### Rows of pointing data
:::
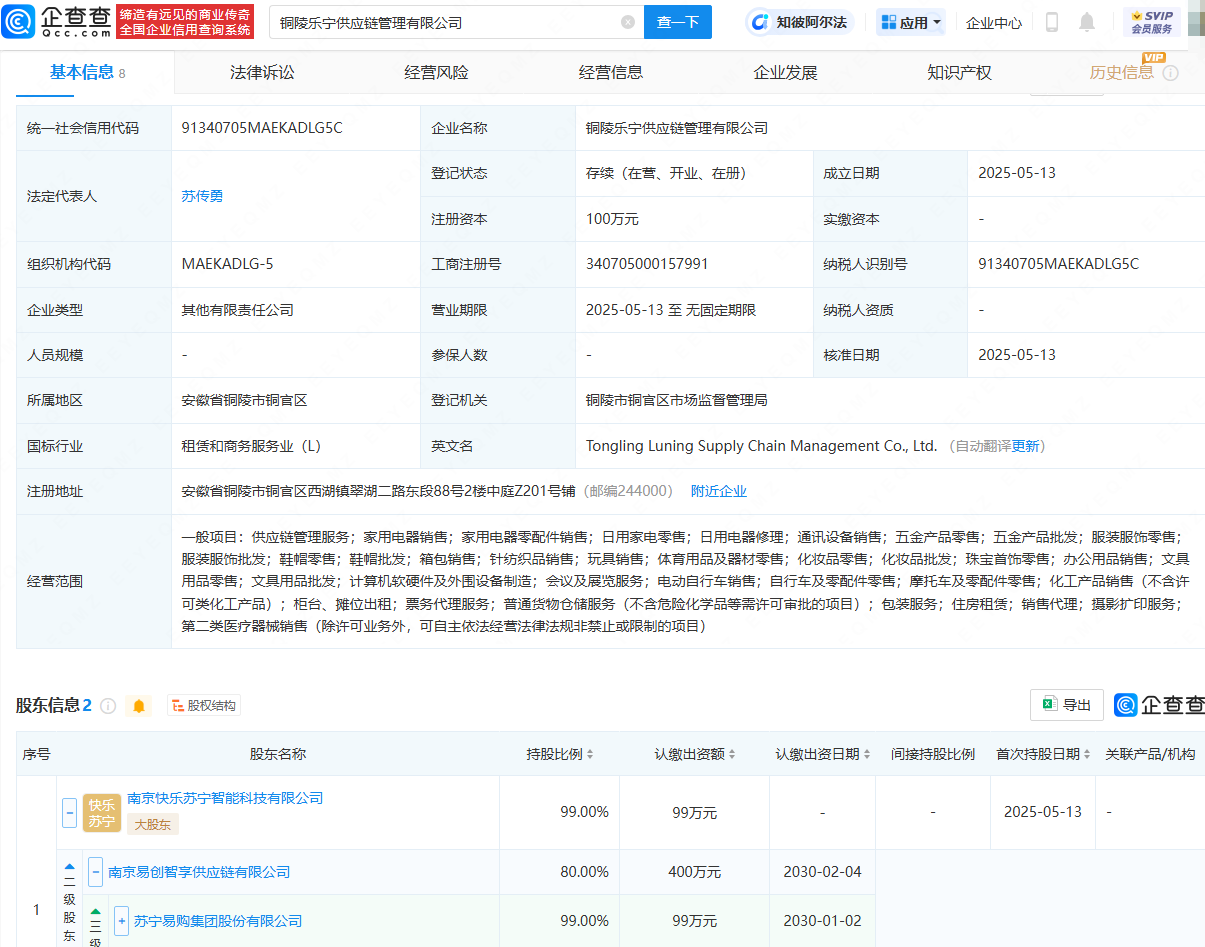The width and height of the screenshot is (1205, 947).
Task: Open 知彼阿尔法 AI assistant
Action: [x=799, y=22]
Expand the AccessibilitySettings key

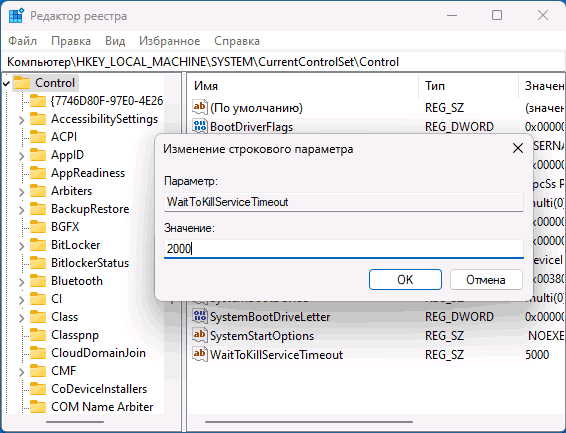pos(22,119)
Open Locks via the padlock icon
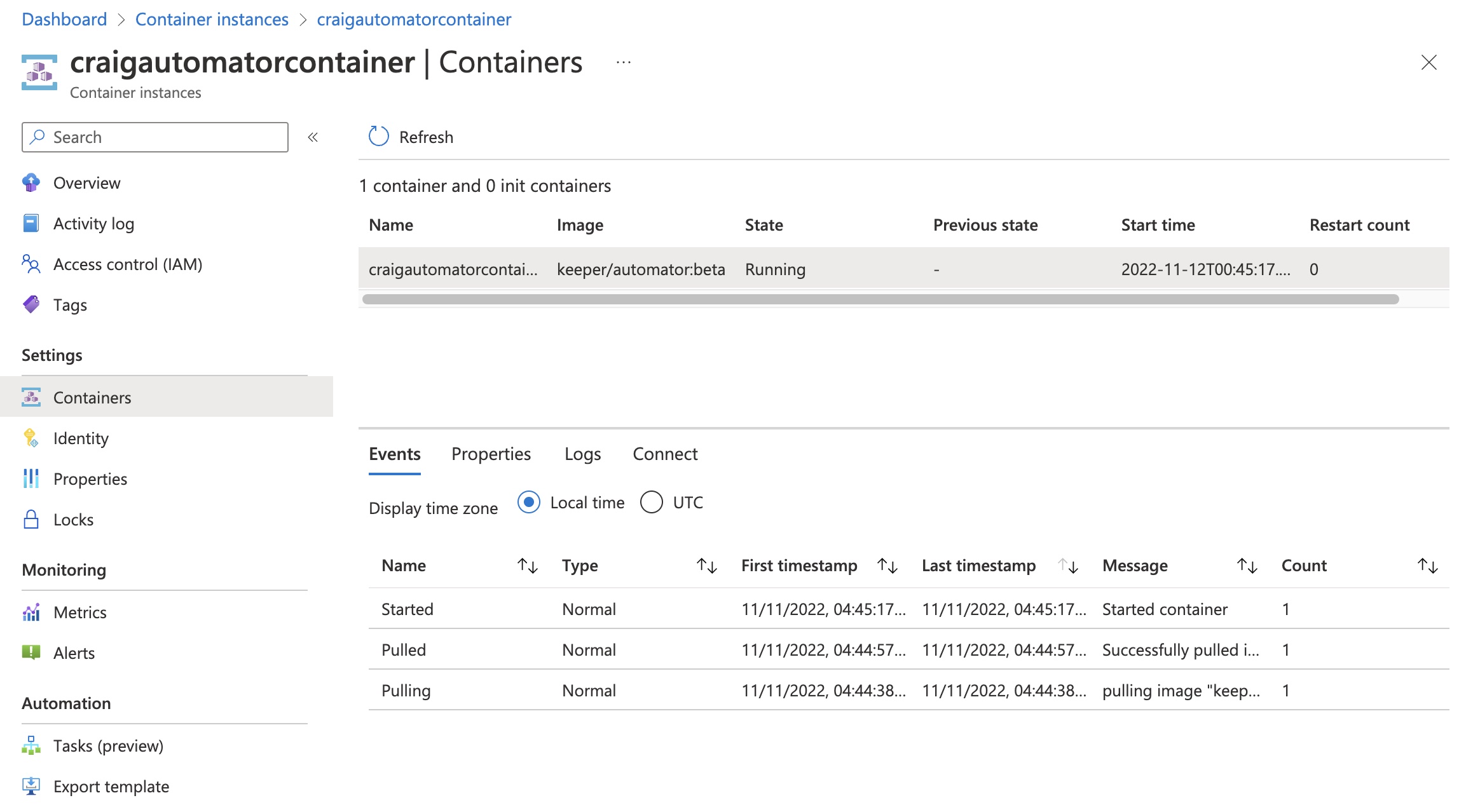The image size is (1466, 812). tap(31, 520)
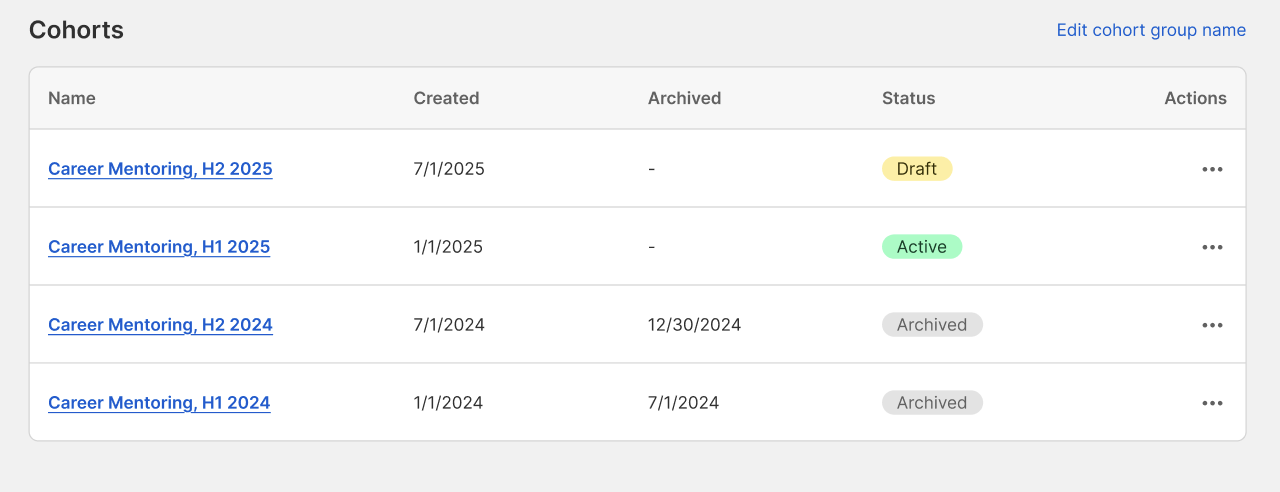Open actions menu for Career Mentoring, H1 2025
Viewport: 1280px width, 492px height.
click(x=1212, y=247)
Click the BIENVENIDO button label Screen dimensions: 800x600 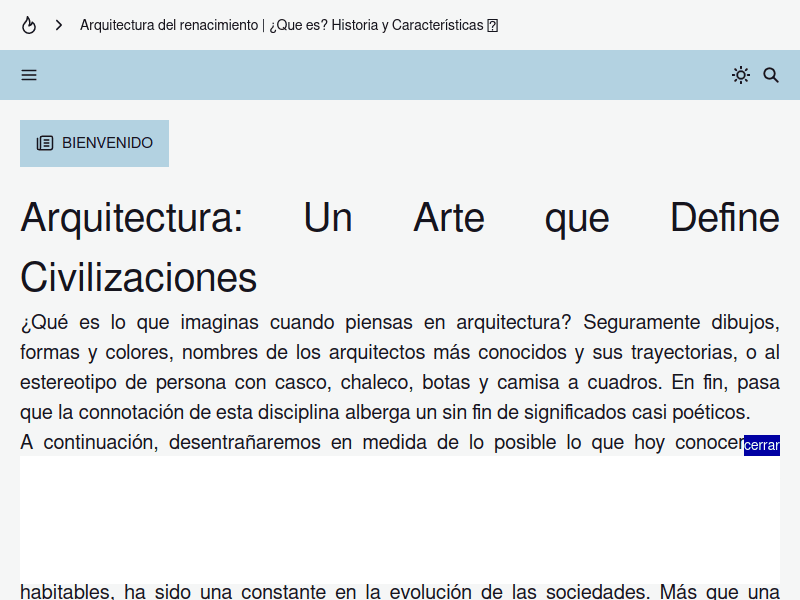pyautogui.click(x=107, y=143)
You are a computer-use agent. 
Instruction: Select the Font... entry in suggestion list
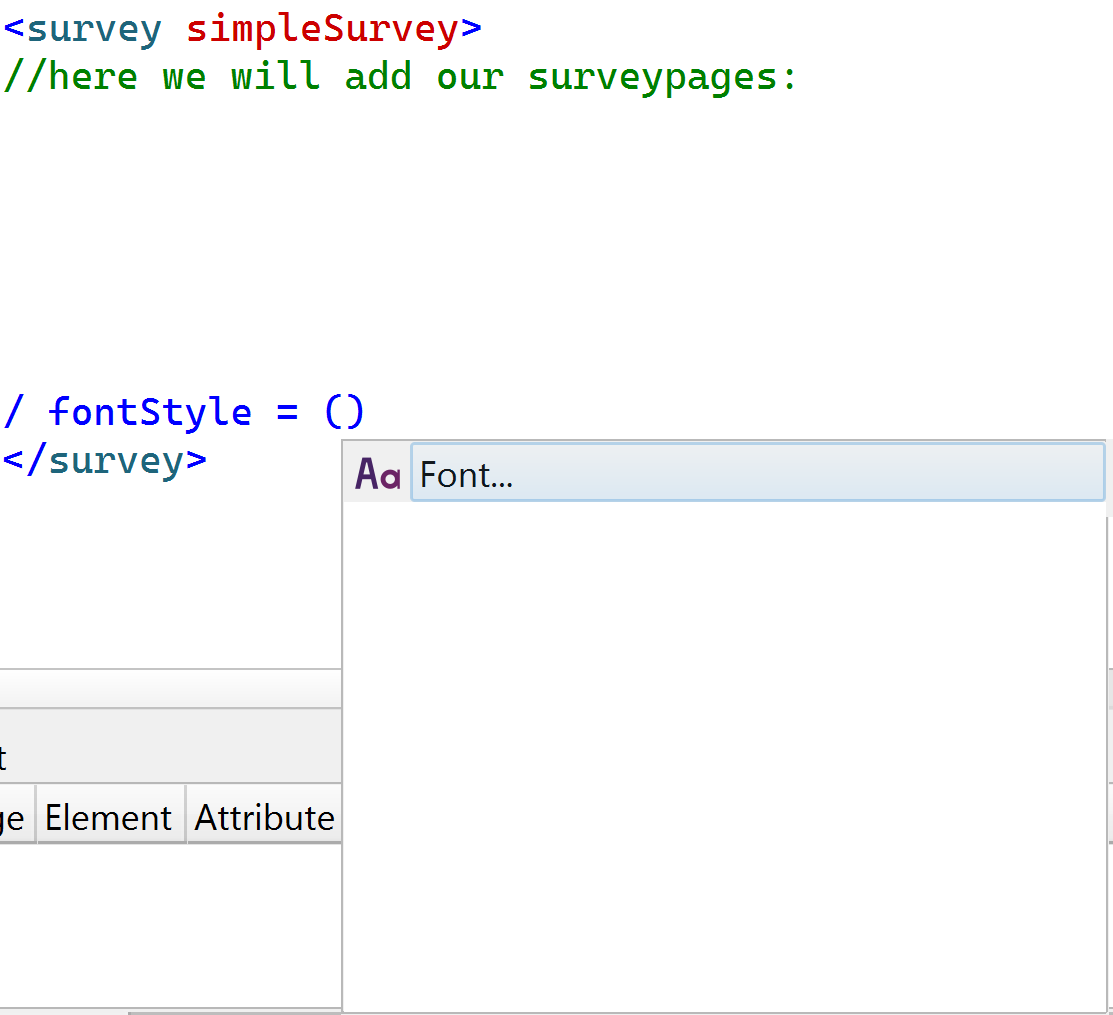(757, 474)
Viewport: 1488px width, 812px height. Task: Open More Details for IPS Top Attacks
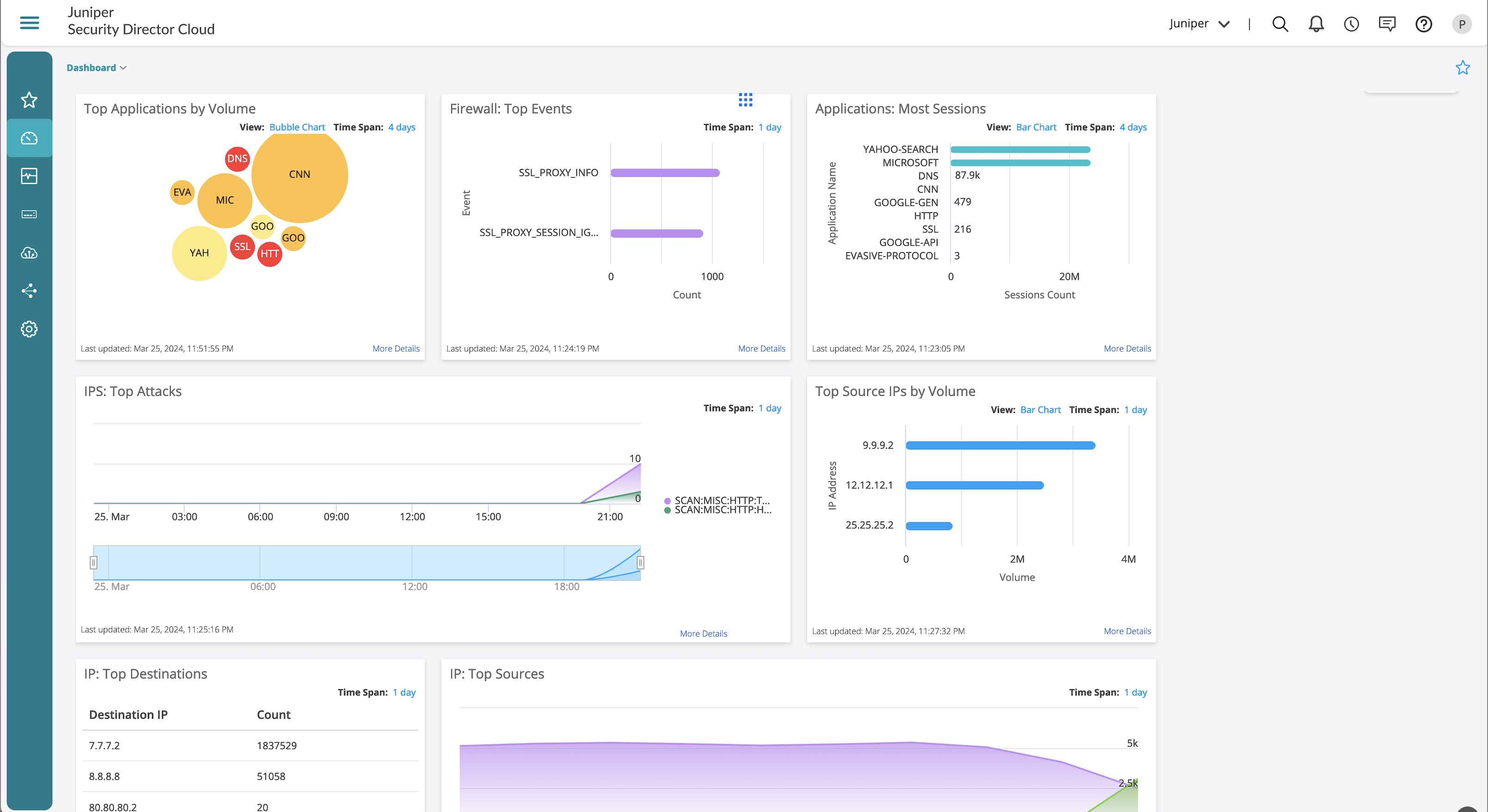pos(703,634)
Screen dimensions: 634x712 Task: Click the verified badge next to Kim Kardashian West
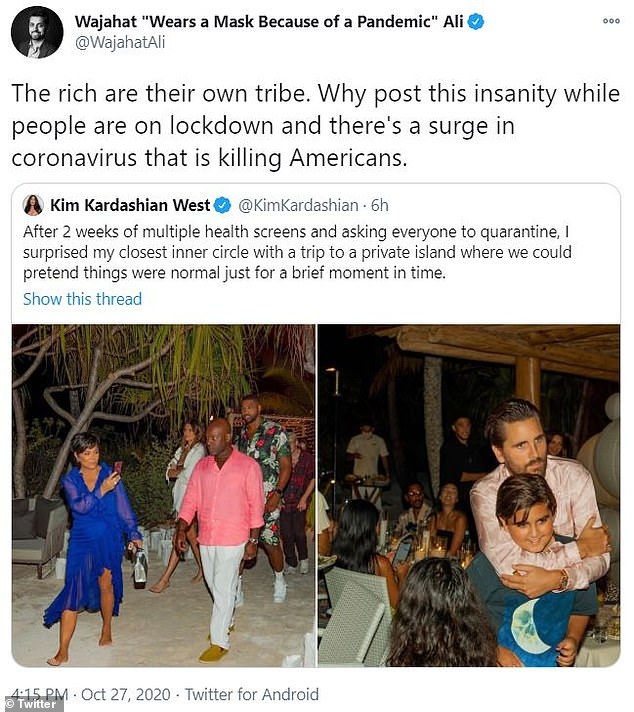coord(222,205)
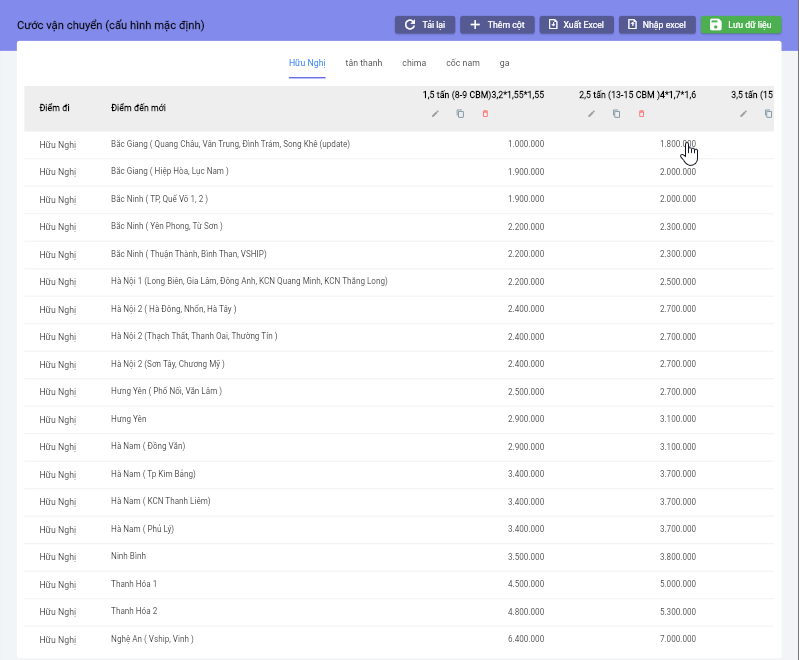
:::
### PROBLEM REQUIREMENTS
Reproduce the part of the records that starts with the line containing "Viewport: 1488px width, 812px" and runs to the end of the records, both ends included. Leave the pictures out of your answer.

### SOLUTION
Viewport: 1488px width, 812px height. Task: Open More Details for IPS Top Attacks
pos(703,634)
Screen dimensions: 634x712 Task: Click the verified badge next to Kim Kardashian West
coord(222,205)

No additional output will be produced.